TFC was tested according to the literature [42,43] with minor modifications. One point five millilitres ethanol (95%, v/v), 0.1 mL aluminum chloride (10%, w/v), 0.1 mL potassium acetate (1 mol/L), and 2.8 mL double distilled water were orderly added into 500 μL of the appropriately diluted sample. After incubation for 30 min at room temperature, the absorbance of the mixture at 415 nm was tested. The results were expressed as mg QE/g FW of grape pulps.

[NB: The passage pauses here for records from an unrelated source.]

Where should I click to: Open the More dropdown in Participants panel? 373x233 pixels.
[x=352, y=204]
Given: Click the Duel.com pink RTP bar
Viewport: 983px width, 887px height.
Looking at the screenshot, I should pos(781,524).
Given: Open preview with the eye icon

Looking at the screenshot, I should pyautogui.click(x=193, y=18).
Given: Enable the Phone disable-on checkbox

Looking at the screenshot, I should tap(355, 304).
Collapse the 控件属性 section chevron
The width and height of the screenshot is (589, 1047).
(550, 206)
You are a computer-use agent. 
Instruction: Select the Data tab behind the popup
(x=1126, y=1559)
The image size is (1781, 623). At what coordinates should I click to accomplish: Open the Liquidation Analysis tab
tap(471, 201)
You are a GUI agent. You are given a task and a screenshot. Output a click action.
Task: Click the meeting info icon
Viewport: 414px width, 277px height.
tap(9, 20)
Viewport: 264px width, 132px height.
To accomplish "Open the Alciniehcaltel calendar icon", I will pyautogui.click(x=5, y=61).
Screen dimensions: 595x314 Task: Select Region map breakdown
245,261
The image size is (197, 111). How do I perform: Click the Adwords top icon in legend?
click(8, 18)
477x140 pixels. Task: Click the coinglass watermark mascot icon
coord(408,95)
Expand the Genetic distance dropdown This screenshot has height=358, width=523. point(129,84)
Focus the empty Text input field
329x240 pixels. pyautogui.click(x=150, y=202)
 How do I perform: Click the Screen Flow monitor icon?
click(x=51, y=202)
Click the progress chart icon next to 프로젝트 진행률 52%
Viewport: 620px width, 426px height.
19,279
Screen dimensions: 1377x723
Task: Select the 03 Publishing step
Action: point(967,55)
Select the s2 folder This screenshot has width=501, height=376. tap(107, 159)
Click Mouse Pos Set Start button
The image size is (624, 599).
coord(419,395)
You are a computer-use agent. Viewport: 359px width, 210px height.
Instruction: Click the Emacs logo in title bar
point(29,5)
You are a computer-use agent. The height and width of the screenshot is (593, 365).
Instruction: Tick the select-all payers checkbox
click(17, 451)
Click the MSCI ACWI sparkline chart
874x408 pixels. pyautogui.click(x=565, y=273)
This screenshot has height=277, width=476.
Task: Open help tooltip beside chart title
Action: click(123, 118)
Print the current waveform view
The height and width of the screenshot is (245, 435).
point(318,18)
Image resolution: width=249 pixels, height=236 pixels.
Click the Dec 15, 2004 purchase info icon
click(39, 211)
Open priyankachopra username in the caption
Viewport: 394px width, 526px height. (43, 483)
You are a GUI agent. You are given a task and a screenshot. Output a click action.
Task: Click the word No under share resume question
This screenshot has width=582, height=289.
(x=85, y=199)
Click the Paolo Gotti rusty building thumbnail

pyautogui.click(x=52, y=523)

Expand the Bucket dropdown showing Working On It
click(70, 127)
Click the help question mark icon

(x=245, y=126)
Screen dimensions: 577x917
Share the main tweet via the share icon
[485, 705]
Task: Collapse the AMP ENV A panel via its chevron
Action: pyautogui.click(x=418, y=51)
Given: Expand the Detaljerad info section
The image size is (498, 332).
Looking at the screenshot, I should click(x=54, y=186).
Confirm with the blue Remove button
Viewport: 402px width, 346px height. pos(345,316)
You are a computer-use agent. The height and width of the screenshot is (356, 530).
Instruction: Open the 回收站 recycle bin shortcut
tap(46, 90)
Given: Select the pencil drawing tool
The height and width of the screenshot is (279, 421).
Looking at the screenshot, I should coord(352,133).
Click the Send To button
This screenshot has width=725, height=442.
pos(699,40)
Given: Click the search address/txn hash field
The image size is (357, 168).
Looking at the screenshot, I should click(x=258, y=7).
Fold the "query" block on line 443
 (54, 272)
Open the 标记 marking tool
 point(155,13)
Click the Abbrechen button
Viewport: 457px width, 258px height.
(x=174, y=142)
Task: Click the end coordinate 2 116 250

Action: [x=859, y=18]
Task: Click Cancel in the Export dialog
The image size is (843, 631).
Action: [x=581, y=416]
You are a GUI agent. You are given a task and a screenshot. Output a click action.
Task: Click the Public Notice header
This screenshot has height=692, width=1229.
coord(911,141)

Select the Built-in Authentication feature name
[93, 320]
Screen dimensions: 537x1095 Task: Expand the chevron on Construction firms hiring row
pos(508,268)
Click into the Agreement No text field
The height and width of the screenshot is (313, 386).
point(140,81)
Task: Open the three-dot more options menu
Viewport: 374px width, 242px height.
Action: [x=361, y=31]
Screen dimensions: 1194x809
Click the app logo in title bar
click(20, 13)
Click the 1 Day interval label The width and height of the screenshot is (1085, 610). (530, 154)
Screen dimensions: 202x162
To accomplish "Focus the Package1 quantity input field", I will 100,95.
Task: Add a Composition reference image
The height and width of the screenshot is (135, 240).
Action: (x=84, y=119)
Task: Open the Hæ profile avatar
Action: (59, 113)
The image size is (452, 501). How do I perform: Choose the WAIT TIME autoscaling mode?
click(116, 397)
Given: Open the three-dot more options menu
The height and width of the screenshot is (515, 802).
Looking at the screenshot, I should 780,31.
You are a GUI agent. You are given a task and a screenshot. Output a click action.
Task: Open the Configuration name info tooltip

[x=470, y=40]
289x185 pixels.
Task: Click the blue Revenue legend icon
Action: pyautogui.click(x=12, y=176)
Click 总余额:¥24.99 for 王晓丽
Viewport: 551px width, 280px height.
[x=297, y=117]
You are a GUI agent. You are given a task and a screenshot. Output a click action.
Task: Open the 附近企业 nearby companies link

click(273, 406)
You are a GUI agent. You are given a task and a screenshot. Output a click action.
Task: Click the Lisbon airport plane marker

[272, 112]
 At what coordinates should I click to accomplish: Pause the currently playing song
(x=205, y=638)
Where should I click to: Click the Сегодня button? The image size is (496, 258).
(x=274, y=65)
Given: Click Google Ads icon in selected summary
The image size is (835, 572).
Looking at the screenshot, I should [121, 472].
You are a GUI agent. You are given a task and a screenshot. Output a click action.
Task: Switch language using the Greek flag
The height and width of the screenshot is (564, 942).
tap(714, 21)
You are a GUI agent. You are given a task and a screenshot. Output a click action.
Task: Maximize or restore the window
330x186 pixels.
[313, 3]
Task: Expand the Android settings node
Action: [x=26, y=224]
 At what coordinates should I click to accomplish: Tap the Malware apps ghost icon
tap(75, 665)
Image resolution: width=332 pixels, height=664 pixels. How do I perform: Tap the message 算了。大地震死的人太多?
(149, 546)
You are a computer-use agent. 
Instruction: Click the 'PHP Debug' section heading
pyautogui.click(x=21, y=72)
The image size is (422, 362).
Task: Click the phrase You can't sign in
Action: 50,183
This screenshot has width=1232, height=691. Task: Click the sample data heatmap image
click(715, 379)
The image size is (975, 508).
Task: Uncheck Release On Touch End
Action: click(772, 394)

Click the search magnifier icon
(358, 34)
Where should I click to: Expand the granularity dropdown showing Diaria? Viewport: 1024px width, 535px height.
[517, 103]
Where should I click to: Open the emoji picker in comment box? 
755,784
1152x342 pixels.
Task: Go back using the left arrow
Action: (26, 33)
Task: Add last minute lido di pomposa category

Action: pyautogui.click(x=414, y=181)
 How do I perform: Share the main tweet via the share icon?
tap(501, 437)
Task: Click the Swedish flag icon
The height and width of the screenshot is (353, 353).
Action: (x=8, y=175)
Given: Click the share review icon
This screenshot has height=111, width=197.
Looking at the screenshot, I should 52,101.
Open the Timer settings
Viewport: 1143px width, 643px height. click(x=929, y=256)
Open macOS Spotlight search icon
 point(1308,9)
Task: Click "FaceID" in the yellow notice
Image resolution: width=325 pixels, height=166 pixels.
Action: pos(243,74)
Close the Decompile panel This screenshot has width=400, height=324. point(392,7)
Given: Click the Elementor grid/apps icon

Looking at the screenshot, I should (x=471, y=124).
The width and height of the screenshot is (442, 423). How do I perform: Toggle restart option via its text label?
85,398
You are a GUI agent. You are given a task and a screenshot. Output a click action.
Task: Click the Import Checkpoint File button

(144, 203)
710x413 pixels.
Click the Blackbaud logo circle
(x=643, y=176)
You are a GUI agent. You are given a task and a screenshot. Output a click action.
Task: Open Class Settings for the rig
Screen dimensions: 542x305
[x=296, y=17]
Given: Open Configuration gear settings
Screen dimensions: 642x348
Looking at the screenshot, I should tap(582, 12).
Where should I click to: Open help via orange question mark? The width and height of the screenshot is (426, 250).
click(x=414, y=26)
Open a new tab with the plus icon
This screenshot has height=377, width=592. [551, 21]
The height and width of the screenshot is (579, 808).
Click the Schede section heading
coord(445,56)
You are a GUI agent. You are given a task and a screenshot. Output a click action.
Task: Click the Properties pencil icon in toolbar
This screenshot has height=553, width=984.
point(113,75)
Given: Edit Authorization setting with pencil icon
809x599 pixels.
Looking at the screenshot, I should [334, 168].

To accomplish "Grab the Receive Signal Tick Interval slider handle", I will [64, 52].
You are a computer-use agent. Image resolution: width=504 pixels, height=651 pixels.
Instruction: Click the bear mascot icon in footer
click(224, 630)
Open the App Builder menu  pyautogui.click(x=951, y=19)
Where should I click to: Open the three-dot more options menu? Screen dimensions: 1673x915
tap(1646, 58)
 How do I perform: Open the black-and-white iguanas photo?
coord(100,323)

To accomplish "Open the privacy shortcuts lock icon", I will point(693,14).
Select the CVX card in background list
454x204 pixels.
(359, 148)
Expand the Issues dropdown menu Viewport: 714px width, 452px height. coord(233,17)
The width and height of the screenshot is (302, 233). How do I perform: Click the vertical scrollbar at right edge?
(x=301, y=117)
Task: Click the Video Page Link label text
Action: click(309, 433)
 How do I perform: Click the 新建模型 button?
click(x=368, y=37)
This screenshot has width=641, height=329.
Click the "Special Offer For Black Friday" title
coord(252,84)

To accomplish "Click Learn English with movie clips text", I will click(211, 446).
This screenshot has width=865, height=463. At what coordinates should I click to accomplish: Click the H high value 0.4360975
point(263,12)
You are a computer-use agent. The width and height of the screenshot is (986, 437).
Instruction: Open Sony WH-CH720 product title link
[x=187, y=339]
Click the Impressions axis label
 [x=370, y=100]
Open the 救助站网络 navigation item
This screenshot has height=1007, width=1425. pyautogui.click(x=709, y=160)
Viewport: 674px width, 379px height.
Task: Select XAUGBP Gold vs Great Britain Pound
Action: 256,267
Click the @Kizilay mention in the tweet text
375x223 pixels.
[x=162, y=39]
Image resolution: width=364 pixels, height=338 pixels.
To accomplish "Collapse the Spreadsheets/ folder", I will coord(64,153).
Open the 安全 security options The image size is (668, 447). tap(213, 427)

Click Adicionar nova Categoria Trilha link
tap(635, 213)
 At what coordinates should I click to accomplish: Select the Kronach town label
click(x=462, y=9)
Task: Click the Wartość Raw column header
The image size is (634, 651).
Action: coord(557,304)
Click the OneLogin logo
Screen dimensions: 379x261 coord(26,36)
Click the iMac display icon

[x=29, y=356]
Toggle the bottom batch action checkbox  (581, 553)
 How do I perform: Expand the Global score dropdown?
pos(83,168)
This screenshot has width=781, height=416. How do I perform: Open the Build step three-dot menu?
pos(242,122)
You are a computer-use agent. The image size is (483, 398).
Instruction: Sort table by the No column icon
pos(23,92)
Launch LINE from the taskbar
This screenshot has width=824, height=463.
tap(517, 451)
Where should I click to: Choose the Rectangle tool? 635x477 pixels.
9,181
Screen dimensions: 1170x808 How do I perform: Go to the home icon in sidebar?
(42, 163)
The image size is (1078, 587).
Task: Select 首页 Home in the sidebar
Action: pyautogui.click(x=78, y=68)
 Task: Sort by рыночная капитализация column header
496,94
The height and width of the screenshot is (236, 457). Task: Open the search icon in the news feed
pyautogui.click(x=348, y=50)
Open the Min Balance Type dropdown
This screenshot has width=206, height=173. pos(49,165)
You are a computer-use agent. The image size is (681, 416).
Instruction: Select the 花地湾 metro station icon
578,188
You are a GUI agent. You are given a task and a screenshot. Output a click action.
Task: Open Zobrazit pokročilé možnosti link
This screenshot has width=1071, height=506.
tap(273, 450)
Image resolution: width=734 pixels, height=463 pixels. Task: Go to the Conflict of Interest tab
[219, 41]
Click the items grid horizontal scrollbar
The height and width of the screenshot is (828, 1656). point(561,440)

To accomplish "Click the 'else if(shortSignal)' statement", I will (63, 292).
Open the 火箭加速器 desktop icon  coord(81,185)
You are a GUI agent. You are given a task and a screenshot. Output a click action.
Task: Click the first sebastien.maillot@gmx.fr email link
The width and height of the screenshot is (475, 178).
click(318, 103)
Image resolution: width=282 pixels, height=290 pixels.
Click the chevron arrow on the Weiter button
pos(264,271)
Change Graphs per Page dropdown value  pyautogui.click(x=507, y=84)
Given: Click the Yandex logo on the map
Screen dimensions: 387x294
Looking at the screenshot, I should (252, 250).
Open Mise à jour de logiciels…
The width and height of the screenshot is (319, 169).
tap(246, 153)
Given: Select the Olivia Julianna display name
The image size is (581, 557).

3.7. High Performance Liquid Chromatography (HPLC) Analysis

The 3 fractions from grape pulps were mixed and concentrated for HPLC analysis. The phenolic ingredients in 30 grape pulps were analyzed by HPLC-PDAD (photo-diode array detector) according to the method described by Cai et al. [44] with minor modifications. The HPLC system was installed with a Waters (Milford, MA, USA) 1525 binary HPLC pump separation module with an auto-injector and employed a Waters 2996 PDAD. An Agilent Zorbax Extend-C18 column (250 × 4.6 mm, 5 μm) (Santa Clara, CA, USA) was used. Separation was performed at 40 °C with a gradient elution solution A (formic acid solution, 0.1%, v/v), and solution B (methanol), which were delivered at a flow rate of 0.8 mL/min according to the procedure: 0 min, 95% (A); 15 min, 80% (A); 20 min, 70% (A); 25 min, 63% (A); 40 min, 60% (A); 60 min, 50% (A); 65 min, 50% (A); 65.1 min, 95% (A); and 70 min, 95% (A). The spectra were recorded between 200 and 600 nm for peak characterization. Phenolic compounds were quantified by the peak area of the maximum absorption wavelength.

3.8. Statistical Analysis

All the experiments were conducted three times, and the results were expressed as mean ± SD (standard deviation). Statistical analysis was performed using SPSS 22.0 and Excel 2007, and the statistical differences were considered to be significant at the level of p < 0.05.

4. Conclusions

The antioxidant capacities, total phenolic contents, and total flavonoid contents of the lipophilic, hydrophilic, and insoluble-bound fractions of 30 grape pulps have been studied systematically. The total FRAP values of 30 grape pulps ranged from 1.289 to 11.767 μmol Fe(II)/g FW, while the total TEAC values varied from 0.339 to 4.839 μmol Trolox/g FW. The total TPC and TFC values of 30 grape pulps ranged from 0.294 to 1.407 mg GAE/g FW and from 0.082 to 0.132 mg QE/g FW, respectively. For 4 parameters, significant differences were observed among 3 fractions, and the values were in such the order of lipophilic fraction > hydrophilic fraction ≥ insoluble-bound fraction. The high correlation between TEAC and TPC, and moderate correlation between FRAP and TPC indicated that phenolic compounds in grape pulps could be the main components responsible for scavenging free radicals, while reducing oxidants powers were not mainly exerted by polyphenols. The weak correlation between FRAP, TEAC and TFC indicated that flavonoids in grape pulps contributed rarely to reducing oxidants activities, and hardly to scavenging free radical activities. Furthermore, caffeic acid, catechin gallate, epicatechin, gallic acid, protocatechuic acid, and rutin were the most widely detectable phenolic compounds in the 30 grape pulps. Finally, several grape varieties with strong antioxidant activities, such as Pearl Black Grape (Xinjiang), Summer Black Grape (Shaanxi), Pearl Green Grape (Xinjiang), Seedless Green Grape (Xinjiang), and Seedless Red Grape (Yunnan), might be potential sources of natural antioxidants, which could be consumed more to prevent some diseases induced by oxidative stress, and could be also cultivated more, leading to widespread health benefits.